Marek Pleśniar, dyrektor Ogólnopolskiego Stowarzyszenia Kadry Kierowniczej Oświaty został zapytany w sobotę we "Wstajesz i weekend" w TVN24, jakie zmiany należałoby wprowadzić w systemie edukacji, żeby dyrektorzy szkół nie musieli prowadzić "łapanek" na wakujące stanowiska.
- Uruchomiony został niewątpliwie proces selekcji negatywnej do zawodu. Już niewielu zapaleńców przyjdzie do szkoły, by pracować, bo najzwyczajniej w świecie muszą zapewnić byt swoim rodzinom - powiedział.
Jego zdaniem trzeba byłoby zrobić porządną reformę. - Nie żadną z tych deklarowanych przez ministrów kolejnych, tylko tę sprzed ponad ćwierć wieku. Ona wtedy uruchomiła te pozytywne procesy w polskiej oświacie. Nauczyciele zaczęli zarabiać znacząco dużo - mówił.
Pleśniar podkreślił, że "oni nie oczekują dużo". - Oni oczekują tego, żeby chociaż było przyzwoicie, żeby zarabiali przynajmniej średnią pensję krajową - powiedział.

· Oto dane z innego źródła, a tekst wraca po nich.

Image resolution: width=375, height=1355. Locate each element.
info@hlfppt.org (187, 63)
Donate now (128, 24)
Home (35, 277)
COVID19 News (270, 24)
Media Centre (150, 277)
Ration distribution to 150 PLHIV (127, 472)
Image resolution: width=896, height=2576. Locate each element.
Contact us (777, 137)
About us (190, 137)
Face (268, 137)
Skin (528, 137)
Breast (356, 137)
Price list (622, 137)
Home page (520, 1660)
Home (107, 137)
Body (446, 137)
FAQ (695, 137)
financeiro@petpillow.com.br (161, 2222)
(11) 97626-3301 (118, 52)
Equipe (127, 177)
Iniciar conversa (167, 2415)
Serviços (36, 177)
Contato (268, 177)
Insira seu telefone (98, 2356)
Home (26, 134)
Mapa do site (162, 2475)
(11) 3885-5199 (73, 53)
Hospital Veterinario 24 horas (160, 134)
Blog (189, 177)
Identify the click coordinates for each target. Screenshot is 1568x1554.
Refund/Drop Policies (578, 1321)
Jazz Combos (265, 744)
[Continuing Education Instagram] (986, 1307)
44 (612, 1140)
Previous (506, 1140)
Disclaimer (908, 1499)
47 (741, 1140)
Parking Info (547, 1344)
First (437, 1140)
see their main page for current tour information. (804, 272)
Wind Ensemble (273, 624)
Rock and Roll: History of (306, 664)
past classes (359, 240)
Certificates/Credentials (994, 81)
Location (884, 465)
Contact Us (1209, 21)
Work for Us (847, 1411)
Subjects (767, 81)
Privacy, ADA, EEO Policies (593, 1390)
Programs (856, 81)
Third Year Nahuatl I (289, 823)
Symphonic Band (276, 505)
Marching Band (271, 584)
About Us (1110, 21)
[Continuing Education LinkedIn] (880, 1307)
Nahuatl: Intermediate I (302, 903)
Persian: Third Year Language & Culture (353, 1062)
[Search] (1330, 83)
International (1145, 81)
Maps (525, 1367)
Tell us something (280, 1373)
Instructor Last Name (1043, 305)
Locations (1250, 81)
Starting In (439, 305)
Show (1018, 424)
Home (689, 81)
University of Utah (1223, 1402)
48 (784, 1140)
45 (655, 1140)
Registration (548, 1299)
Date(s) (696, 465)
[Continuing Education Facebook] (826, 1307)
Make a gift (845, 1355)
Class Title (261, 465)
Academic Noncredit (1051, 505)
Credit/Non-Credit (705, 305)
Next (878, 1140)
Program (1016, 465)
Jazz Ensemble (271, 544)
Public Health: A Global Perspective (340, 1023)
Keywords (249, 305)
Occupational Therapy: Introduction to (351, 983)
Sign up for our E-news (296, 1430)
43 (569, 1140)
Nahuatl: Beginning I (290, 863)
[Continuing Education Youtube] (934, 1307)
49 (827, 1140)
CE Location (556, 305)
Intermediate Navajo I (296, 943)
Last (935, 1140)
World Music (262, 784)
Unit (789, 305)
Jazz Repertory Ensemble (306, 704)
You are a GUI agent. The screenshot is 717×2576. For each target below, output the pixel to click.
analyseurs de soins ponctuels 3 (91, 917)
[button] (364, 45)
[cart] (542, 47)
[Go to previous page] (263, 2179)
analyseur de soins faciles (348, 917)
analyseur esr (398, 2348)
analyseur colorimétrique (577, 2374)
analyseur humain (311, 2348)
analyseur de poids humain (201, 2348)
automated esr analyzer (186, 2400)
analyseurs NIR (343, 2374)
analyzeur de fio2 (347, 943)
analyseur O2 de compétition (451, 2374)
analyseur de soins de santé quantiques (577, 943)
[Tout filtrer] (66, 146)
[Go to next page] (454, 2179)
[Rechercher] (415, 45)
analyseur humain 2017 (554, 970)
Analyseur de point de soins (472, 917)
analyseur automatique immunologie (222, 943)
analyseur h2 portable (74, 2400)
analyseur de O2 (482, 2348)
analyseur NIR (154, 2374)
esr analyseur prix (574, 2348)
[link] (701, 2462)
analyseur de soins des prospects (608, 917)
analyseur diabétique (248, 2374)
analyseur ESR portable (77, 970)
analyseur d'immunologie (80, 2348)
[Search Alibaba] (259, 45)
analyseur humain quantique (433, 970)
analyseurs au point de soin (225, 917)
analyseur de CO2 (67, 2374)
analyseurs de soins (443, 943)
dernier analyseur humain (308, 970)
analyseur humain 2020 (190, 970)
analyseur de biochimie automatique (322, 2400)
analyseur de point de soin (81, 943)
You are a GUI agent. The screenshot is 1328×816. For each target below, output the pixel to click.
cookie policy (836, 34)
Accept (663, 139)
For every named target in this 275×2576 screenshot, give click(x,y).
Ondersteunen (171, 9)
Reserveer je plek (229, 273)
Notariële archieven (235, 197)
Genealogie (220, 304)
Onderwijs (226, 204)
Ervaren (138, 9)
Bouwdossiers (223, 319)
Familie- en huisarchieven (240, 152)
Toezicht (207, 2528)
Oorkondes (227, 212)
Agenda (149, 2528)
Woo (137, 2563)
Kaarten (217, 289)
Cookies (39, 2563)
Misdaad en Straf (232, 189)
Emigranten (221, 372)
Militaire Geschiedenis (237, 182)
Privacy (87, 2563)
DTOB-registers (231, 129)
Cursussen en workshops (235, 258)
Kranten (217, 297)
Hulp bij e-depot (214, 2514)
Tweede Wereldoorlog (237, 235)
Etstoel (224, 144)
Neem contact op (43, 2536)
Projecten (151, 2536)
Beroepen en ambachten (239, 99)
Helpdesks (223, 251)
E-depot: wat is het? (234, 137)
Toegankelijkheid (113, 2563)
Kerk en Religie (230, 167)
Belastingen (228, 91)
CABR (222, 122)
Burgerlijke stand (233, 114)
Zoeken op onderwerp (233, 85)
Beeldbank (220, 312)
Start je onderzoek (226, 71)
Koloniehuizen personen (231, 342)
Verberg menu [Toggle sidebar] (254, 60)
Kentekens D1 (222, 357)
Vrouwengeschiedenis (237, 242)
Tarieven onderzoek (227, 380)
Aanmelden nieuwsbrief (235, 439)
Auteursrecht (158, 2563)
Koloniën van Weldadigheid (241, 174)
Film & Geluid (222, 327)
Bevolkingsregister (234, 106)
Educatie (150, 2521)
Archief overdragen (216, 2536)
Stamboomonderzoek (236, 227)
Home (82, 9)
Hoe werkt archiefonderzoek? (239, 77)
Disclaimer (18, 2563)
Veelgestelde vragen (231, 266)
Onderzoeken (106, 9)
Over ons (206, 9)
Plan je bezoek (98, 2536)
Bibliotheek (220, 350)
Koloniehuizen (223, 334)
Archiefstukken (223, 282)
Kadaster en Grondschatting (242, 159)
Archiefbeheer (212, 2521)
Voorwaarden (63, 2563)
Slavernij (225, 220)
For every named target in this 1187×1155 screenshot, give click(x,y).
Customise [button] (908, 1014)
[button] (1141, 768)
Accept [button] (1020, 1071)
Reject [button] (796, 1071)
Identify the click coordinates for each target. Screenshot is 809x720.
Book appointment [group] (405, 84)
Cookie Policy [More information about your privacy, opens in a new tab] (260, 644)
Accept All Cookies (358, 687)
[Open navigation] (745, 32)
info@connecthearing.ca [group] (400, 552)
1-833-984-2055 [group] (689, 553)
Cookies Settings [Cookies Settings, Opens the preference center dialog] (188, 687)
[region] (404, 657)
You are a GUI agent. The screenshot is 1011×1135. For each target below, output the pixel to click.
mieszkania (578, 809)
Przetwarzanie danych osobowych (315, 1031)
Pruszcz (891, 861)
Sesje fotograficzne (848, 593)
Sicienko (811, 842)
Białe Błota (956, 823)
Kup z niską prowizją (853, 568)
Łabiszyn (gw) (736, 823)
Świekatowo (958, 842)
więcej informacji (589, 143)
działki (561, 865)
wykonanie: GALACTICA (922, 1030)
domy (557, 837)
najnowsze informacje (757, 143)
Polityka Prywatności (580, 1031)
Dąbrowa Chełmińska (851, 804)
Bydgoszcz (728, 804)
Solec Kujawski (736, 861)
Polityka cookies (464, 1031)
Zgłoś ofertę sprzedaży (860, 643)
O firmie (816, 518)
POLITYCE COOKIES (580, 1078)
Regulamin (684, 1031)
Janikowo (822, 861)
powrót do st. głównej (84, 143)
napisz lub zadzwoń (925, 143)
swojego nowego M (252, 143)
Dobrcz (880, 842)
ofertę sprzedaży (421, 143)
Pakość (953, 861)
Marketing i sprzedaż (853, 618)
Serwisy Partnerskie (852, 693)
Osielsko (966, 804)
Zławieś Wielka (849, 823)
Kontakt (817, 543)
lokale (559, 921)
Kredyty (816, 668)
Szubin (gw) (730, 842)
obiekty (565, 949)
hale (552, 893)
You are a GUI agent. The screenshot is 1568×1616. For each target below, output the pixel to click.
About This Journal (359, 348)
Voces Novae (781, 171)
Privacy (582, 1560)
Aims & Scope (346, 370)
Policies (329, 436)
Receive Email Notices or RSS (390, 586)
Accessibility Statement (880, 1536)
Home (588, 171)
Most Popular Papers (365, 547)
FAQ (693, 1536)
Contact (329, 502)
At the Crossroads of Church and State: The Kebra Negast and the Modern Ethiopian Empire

Marek Pleśniar: sytuację ratują dwie rzeczy
- Brakuje nauczycieli coraz bardziej, a sytuację ratują dwie rzeczy. Po pierwsze ratuje to, że ten system ma gigantyczną elastyczność. W tej chwili 600 tysięcy z groszami nauczycieli realizuje etaty, gdyby tak na gołe etaty przeliczyć około 800 tysięcy nauczycieli. Widać przez to jak znaczące możliwości ma taki sposób zatrudniania. Nauczyciele mają prawie po półtora etatu przeciętnie, w godzinach licząc - wyjaśnił.
- Drugi problem, a zarazem nagroda dla ministra każdego po kolei jest taka, że nauczyciele są zaszantażowani tym wszystkim. Każdy nauczyciel codziennie staje przed kilkudziesięcioma ludźmi i najzwyczajniej w świecie nie wypada mu pracować źle, czy nie zrealizować tego, co tylko się da w jego pracy. I tak to funkcjonuje - dodał.